_Recorded data_
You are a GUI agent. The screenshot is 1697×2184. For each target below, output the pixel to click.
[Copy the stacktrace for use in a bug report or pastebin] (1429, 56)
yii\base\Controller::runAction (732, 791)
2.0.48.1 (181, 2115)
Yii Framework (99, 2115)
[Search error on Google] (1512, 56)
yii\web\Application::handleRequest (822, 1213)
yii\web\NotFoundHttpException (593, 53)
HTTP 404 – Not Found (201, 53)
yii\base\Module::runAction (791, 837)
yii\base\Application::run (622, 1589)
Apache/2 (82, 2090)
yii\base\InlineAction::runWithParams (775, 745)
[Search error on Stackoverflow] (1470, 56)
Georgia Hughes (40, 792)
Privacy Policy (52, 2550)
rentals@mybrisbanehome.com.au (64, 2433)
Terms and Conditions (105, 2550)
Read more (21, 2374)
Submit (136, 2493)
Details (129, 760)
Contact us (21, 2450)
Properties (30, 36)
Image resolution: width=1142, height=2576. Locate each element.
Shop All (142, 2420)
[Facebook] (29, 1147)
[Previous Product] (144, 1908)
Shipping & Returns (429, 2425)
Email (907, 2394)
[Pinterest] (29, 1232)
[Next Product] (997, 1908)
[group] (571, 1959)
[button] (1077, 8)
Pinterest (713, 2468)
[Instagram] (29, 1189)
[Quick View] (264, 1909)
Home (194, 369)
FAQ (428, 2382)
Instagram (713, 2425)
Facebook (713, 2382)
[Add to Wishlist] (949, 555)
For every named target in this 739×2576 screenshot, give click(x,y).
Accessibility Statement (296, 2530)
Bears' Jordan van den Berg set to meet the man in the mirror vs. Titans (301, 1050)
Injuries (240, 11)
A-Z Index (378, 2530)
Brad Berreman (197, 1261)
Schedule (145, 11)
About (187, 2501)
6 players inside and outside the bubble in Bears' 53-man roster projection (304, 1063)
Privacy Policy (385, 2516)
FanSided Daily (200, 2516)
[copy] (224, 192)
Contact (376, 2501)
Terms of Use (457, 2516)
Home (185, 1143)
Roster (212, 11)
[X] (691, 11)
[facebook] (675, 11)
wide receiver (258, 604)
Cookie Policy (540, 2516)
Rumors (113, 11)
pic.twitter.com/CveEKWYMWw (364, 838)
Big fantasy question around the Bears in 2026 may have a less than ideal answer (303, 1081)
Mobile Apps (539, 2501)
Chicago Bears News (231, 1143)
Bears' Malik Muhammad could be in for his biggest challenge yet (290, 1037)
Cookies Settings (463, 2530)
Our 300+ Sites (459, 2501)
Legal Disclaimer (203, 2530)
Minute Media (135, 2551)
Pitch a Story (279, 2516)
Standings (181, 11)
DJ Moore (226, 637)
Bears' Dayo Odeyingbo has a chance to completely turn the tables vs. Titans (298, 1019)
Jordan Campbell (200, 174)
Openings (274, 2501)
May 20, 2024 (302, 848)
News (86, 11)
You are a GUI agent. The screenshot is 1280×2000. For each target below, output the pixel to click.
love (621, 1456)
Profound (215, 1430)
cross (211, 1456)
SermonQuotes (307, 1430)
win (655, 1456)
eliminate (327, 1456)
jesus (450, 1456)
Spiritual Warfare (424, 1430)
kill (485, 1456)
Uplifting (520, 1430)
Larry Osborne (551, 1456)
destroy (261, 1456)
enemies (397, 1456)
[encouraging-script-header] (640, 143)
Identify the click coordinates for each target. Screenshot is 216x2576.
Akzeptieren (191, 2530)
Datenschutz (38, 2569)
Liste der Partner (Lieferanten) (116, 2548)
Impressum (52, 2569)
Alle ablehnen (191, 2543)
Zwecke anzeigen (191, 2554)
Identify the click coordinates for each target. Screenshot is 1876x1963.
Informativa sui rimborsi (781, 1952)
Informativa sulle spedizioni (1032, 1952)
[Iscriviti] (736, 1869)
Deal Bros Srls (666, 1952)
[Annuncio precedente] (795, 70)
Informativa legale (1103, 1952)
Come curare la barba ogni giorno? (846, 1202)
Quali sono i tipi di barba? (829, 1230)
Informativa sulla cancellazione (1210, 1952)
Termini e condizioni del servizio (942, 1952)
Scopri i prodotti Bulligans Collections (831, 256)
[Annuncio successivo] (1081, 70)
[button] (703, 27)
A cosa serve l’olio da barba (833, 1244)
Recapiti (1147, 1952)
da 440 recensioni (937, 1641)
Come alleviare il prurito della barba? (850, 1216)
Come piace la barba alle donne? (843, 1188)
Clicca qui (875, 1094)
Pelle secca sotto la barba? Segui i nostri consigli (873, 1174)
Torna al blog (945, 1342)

_Exercise objective_
Both the first line of the records above and the line containing "[Facebook] (29, 1147)" are to be transcribed exactly, together with every line between them, and nothing else.

_Solution for this problem_
You are a GUI agent. The screenshot is 1697×2184. For each target below, output the pixel to click.
[Copy the stacktrace for use in a bug report or pastebin] (1429, 56)
yii\base\Controller::runAction (732, 791)
2.0.48.1 (181, 2115)
Yii Framework (99, 2115)
[Search error on Google] (1512, 56)
yii\web\Application::handleRequest (822, 1213)
yii\web\NotFoundHttpException (593, 53)
HTTP 404 – Not Found (201, 53)
yii\base\Module::runAction (791, 837)
yii\base\Application::run (622, 1589)
Apache/2 (82, 2090)
yii\base\InlineAction::runWithParams (775, 745)
[Search error on Stackoverflow] (1470, 56)
Georgia Hughes (40, 792)
Privacy Policy (52, 2550)
rentals@mybrisbanehome.com.au (64, 2433)
Terms and Conditions (105, 2550)
Read more (21, 2374)
Submit (136, 2493)
Details (129, 760)
Contact us (21, 2450)
Properties (30, 36)
Image resolution: width=1142, height=2576. Locate each element.
Shop All (142, 2420)
[Facebook] (29, 1147)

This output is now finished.